Friday, December 21, 2007

No Screening of Asymptomatic Carotid Artery Stenosis in General Population, Says USPSTF

Michael O'Riordan
December 20, 2007 — The US Preventive Services Task Force (USPSTF) has issued new clinical guidelines regarding the use of screening for asymptomatic carotid artery stenosis (CAS) and concludes with "moderate certainty" that the benefits of screening do not outweigh the risks [1]. With this, the task force concludes that asymptomatic individuals in the general population should not be routinely screened for CAS.
The class D recommendation of the USPSTF is now published in the December 18, 2007 issue of the Annals of Internal Medicine and is based on a review of the evidence by Dr Tracy Wolff (Agency for Healthcare Research and Quality, Rockville, MD) and colleagues [2].
The last guidelines were published in 1996, with the task force concluding then that the evidence was insufficient to recommend for or against screening of asymptomatic patients for CAS by physical examination or carotid ultrasonography. To update this recommendation, the USPSTF examined evidence on the natural history of carotid stenosis and reviewed the accuracy of the screening tests, as well as reviewing clinical-trial evidence of the benefits of treating CAS with carotid endarterectomy.

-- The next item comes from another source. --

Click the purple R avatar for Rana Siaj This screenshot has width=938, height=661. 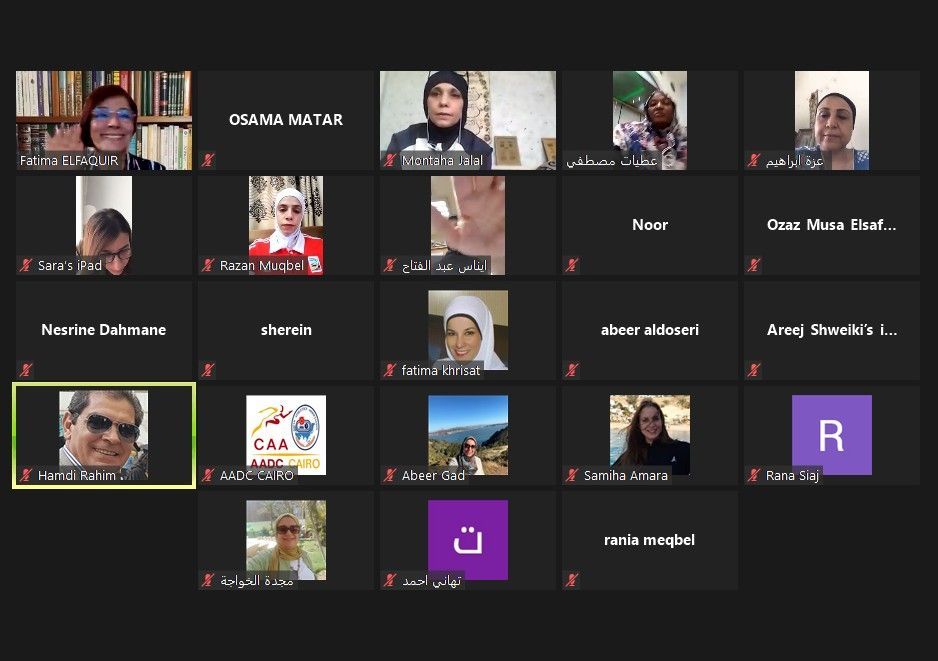click(831, 435)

Regarding screening, the task force writes that while duplex ultrasonography is the most feasible test, it has only moderate sensitivity and specificity and yields many false-positive results. Positive results are usually confirmed by angiography, which is more accurate but also poses risks of serious adverse events. Noninvasive confirmation tests, such as magnetic resonance imaging (MRI), can also be inaccurate.
"Given these facts, some people with false-positive test results may receive unnecessary invasive carotid endarterectomy surgery," according to the USPSTF.

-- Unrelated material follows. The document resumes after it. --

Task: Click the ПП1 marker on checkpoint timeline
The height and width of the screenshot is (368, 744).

In terms of detection and early intervention, the task force notes that good evidence — from the Asymptomatic Carotid Atherosclerosis Study (ACAS) and the Asymptomatic Carotid Surgery Trial (ACST) — has shown that in high-risk subjects with asymptomatic, severe CAS, carotid endarterectomy by selected surgeons reduces the five-year absolute incidence of all strokes or perioperative death by 5%. However, these benefits, they write, would be less among the general population, and for the general primary-care patient, "the benefits are judged to be no greater than small."
The USPSTF report did not review the evidence on medical treatment but notes that accepted medical strategies to prevent stroke are available.

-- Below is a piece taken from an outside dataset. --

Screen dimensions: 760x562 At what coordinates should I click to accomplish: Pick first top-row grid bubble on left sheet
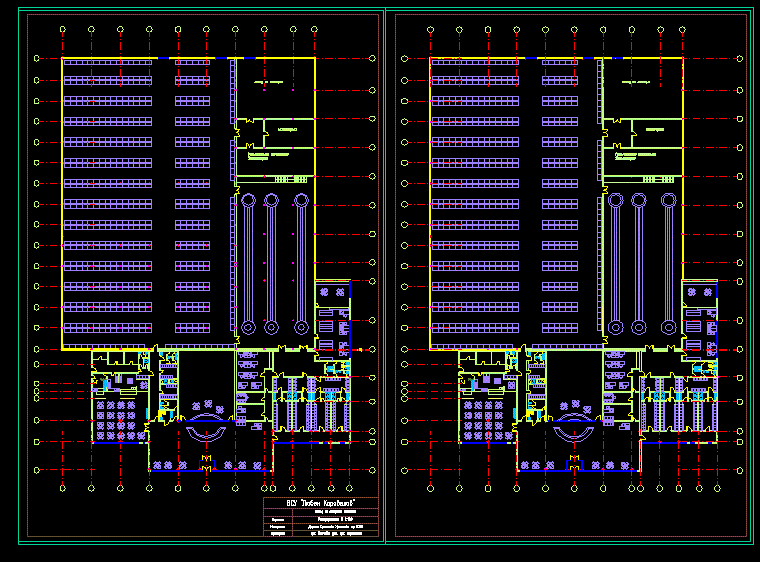coord(63,30)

"Until research addresses the gaps in the evidence that screening and treatment with carotid endarterectomy provides overall benefits to the general population, clinicians' efforts might be more practically focused on optimizing medical management of risk factors of stroke," concludes the USPSTF.

Sources
US Preventive Services Task Force. Screening for carotid stenosis: US Preventive Services Task Force Recommendation Statement. Ann Intern Med 2007; 147: 854-859.
Wolff T, Guirguis-Blake J, Miller T, et al. Screening for carotid stenosis: An update of the evidence for the US Preventive Services Task Force. Ann Intern Med 2007; 147: 860-870.